Regency Knits

I went to see the world premiere of Sense and Sensibility at the Citadel Theatre with my mother-in-law this past weekend (Sunday was the last day, unfortunately), and it was a really good time!  I haven't read the book in many years, so I can't quite remember how faithful it is to Austen's novel, but I did really enjoy the adaptation.  The actors were all very funny, both in their line delivery and their physical comedy (Robin Craig as Mrs.
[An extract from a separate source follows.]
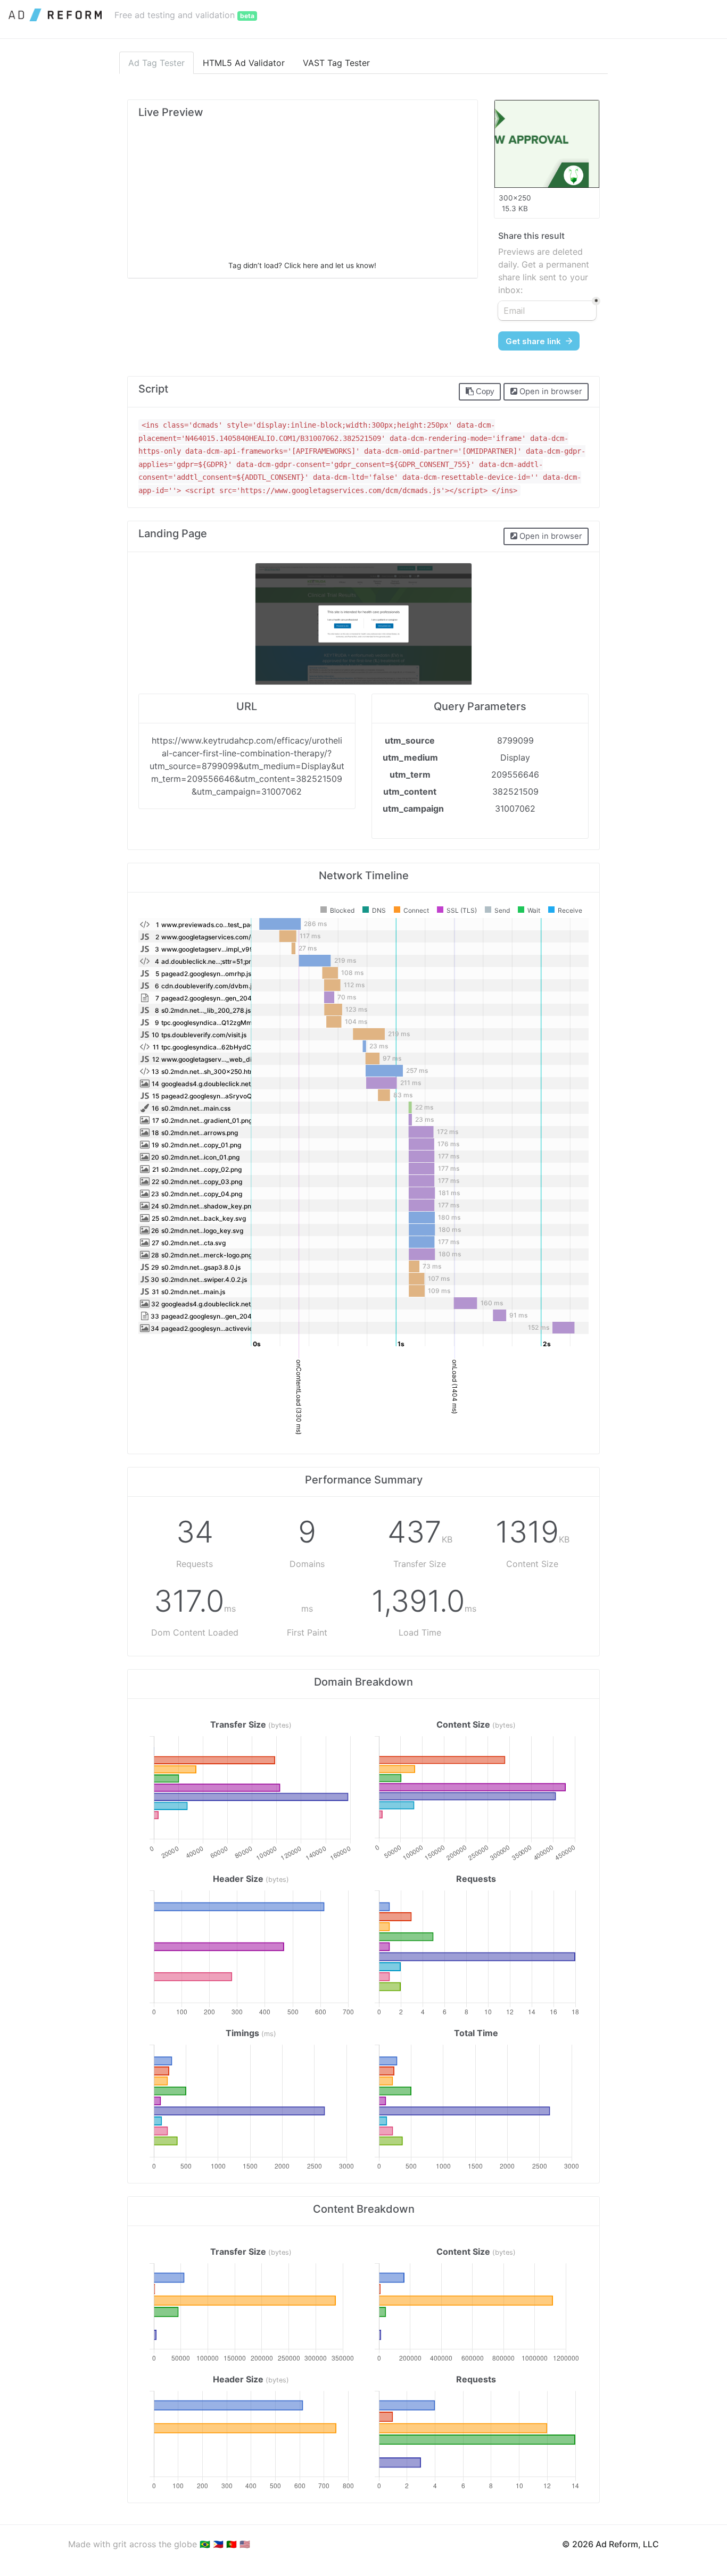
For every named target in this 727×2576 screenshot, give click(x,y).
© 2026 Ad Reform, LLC (610, 2544)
Jennings was a real standout), the sets were cleverly conceived and well-executed, and -- don't think I would leave out without any knitting-related content -- I appreciated the costumes, which included more than a few knits. 

Not being an expert (nor even an amateur, really) in period costume, I can't speak to their authenticity, but they felt right to me.  That is, even if they weren't historically accurate, down to the stitch, they seemed like the costumer had adapted modern materials to make a pretty good facsimile.  Marianne Dashwood had a cute green bolero in one scene, and Elinor Dashwood spent more than a few scenes in a long green sweater with crocheted lace edging (image sources left and right). 

The women all wore shawls draped over their arms (like in The Shawl by Charles Sprague Pearce on the left below, via), and there was a white one that I thought looked like a wedding ring shawl (right below, via). 

Maybe it's just the knitting nerd in me, but I really did appreciate seeing those knits on the stage.  Although those particular items might not have been done by hand, many women at the time would have knitted things by hand, and so it does lend a little more detail to a very enjoyable show.